Des données adaptées à la population canadienne, et plus particulièrement aux femmes, nous seront donc très utiles.

Quelles sont les conclusions?

Nous savions qu’il y a un fossé en recherche malgré les progrès réalisés ces dernières années. Ce que nous avons appris, c’est que ce fossé est plus grand et plus impressionnant que nous ne le pensions.

Le manque de recherche, qui se traduit par un manque de données probantes, a réellement nui à l’élaboration de lignes directrices cliniques et de pratiques exemplaires adaptées aux femmes.

Lorsque nous avons fait la comparaison avec les États-Unis et l’Europe, nous avons constaté que le Canada est loin derrière dans les lignes directrices fournissant des recommandations propres aux femmes pour la prise en charge des maladies. C’était choquant.

Dans le bulletin de 2018 intitulé « Les Incomprises », Cœur + AVC fait état du fossé en recherche axée sur la santé cardiaque et cérébrale des femmes. En quoi cette étude est-elle différente?

Le rapport complète le bulletin « Les Incomprises » et valide les lacunes dans la recherche, la sensibilisation, le diagnostic, le traitement et le soutien relativement aux maladies du cœur et à l’AVC chez les femmes.

Cette étude ne se limite pas à la simple crise cardiaque : elle couvre un large éventail de maladies, entre autres l’insuffisance cardiaque, la cardiopathie valvulaire et la cardiopathie congénitale.

Il est important de noter qu’il s’agit d’une publication examinée par des pairs dans une revue de renommée internationale. Nous souhaitons accroître la sensibilisation à cette question importante au Canada et ailleurs dans le monde.

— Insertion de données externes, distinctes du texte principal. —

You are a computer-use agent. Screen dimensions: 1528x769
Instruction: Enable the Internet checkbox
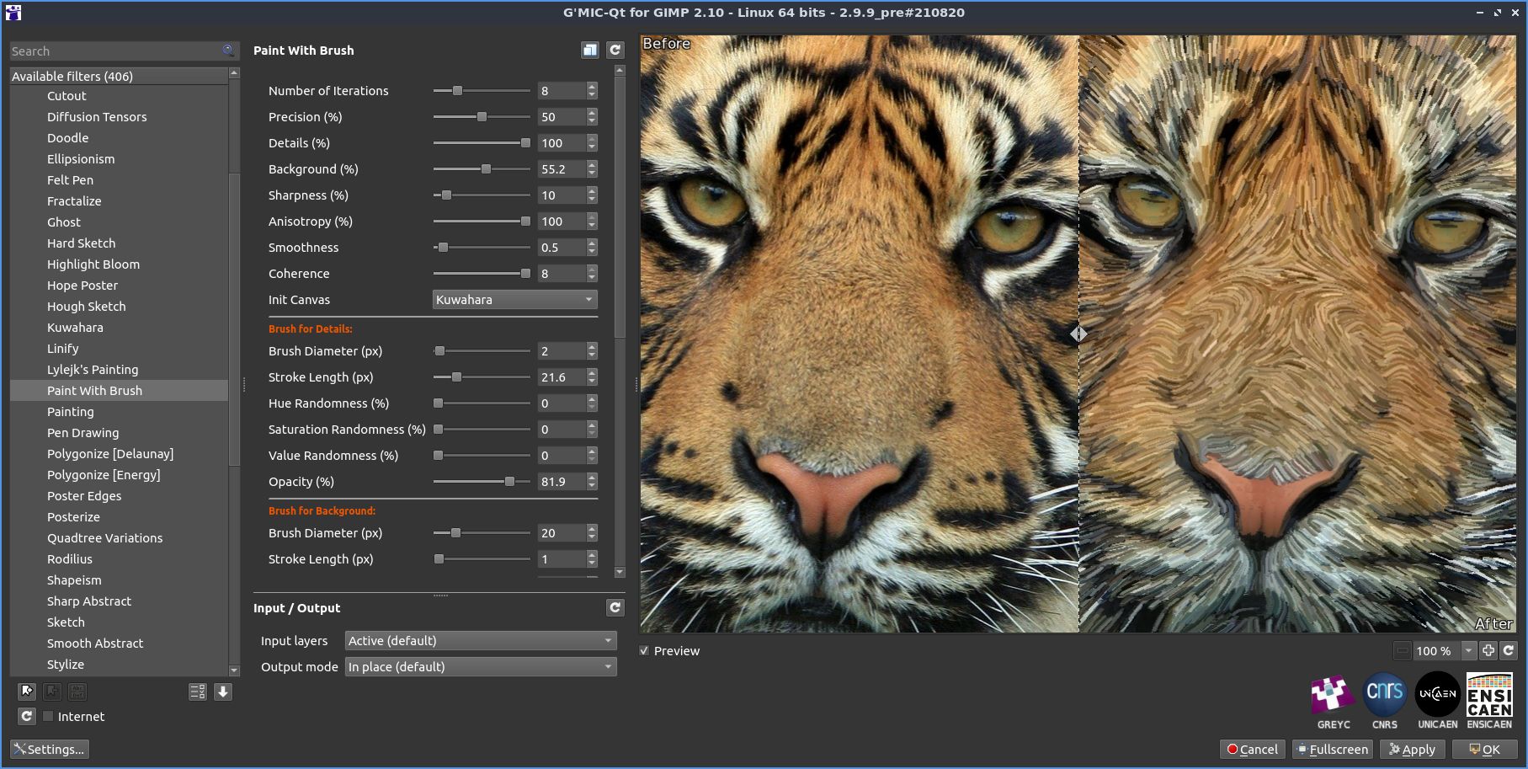point(49,717)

Qu’espérez-vous de cette étude?

Notre priorité absolue est la sensibilisation. Nous devons ensuite collaborer pour combler le fossé en recherche.

Les recommandations figurant à la fin du rapport prévoient un rôle pour chacun, des cliniciens aux chercheurs, en passant par les femmes ayant une expérience vécue, les dirigeants du système de santé, et les organismes sans but lucratif comme Cœur + AVC.

Nous devons travailler ensemble pour encourager davantage la recherche afin de susciter des changements et d’adapter la pratique clinique aux femmes.

Quand pourrait-on voir de nouvelles lignes directrices cliniques propres aux femmes?

Nous gardons espoir, mais la route sera longue : il va falloir attendre au moins cinq ans, voire plus.

Quel a été le rôle de Cœur + AVC dans cette étude?

Il s’agit d’un nouveau rôle que nous nous sommes engagés à définir l’année dernière et que nous exerçons comme contribution en nature pour nos collaborateurs. Dans le cadre de cette étude, Cœur + AVC a fourni des ressources pour l’analyse des données, la rédaction et l’examen du contenu scientifique.

Il s’agit également d’un excellent exemple de modèle de leadership partagé (avec l’Alliance nationale de la santé cardiaque des femmes). La portée d’une telle étude est vaste; ce n’est pas une étude qu’un seul organisme peut mener.

Vous avez mentionné que des femmes ayant une expérience vécue faisaient partie de l’équipe. Quel rôle ont-elles joué?

Elles ont fait partie du groupe de travail dès le premier jour. Elles ont fourni des commentaires à mesure que nous avancions dans l’élaboration de cette publication. Elles sont d’ailleurs listées comme auteures aux côtés des professionnels.